The NASA-ISRO Synthetic Aperture Radar (NISAR) satellite, a joint Earth science mission, is now set for launch from India’s Satish Dhawan Space Centre. The pickup-truck-sized spacecraft was encapsulated in the nose cone of an Indian Geosynchronous Satellite Launch Vehicle and is scheduled to lift off on Wednesday, July 30 at 8:10 a.m. EDT (5:40 p.m. IST). Once in orbit, its dual-frequency radars will circle Earth 14 times a day, scanning nearly all of the planet’s land and ice surfaces every 12 days. It will provide data to help scientists monitor soil moisture and vegetation, and better assess hazards like landslides and floods.

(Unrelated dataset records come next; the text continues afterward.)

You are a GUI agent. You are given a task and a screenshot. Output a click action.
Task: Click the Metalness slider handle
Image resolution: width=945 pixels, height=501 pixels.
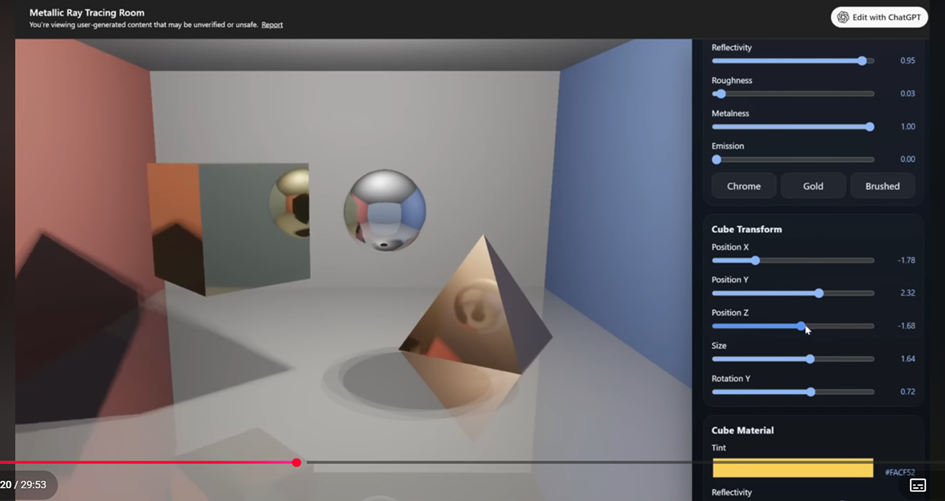(869, 127)
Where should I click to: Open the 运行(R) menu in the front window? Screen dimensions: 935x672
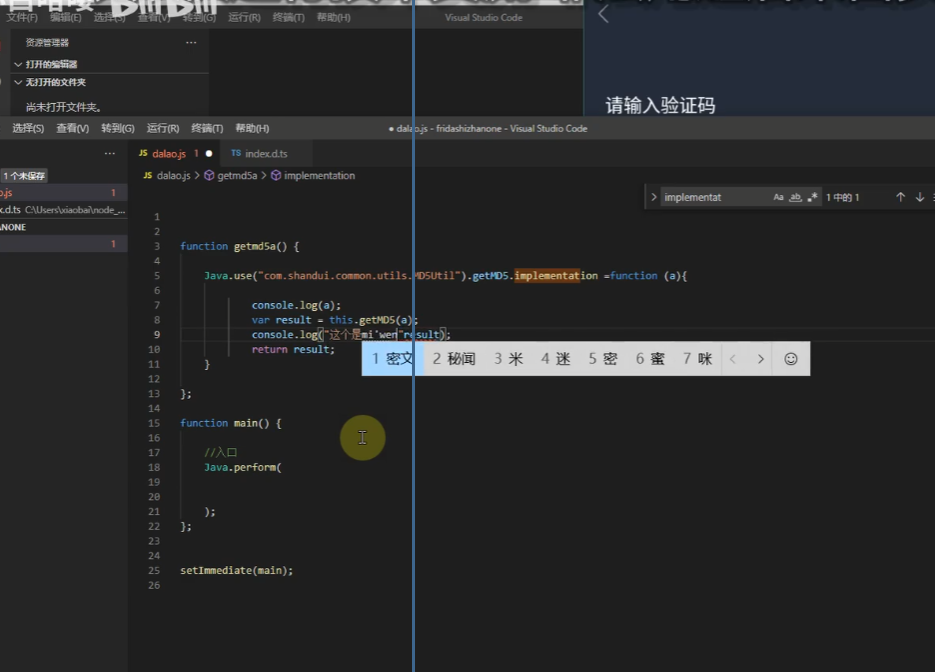pos(163,129)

International Collaboration and Launch Readiness

According to the official website, NISAR reflects a significant NASA–ISRO partnership. NASA’s Jet Propulsion Laboratory (JPL) built the long-wavelength L-band radar, and India’s Space Applications Centre built the shorter-wavelength S-band radar. This dual-frequency design makes NISAR the first Earth satellite to carry two radar systems, underscoring the mission’s unique collaboration.

The spacecraft is now integrated into its launch vehicle at India’s Satish Dhawan Space Centre. On July 28 NASA announced NISAR had been encapsulated in the payload fairing of an ISRO Geosynchronous Satellite Launch Vehicle on the pad. The GSLV is scheduled to lift off at 8:10 a.m. EDT (5:40 p.m. IST) on Wednesday, July 30.

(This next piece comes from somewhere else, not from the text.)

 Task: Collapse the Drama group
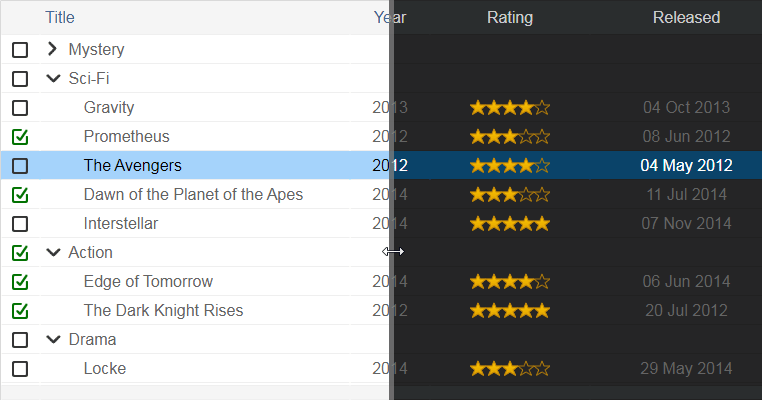[x=53, y=339]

Advanced Dual-Frequency Radar

NISAR carries a novel dual-frequency radar system. The satellite’s instruments operate at L-band (25 cm) and S-band (10 cm) wavelengths. The longer L-band waves can penetrate forests and soil to sense moisture and land motion, while the shorter S-band waves pick up fine surface details like vegetation moisture and roughness. This combination lets NISAR detect both large-scale and fine-scale changes.

From orbit, NISAR will circle Earth 14 times per day, scanning nearly all land and ice surfaces twice every 12 days. Its data will track changes like the advance or retreat of polar ice sheets and slow ground shifts from earthquakes, and will also aid agriculture and disaster planning by helping monitor crops and prepare for floods and hurricanes.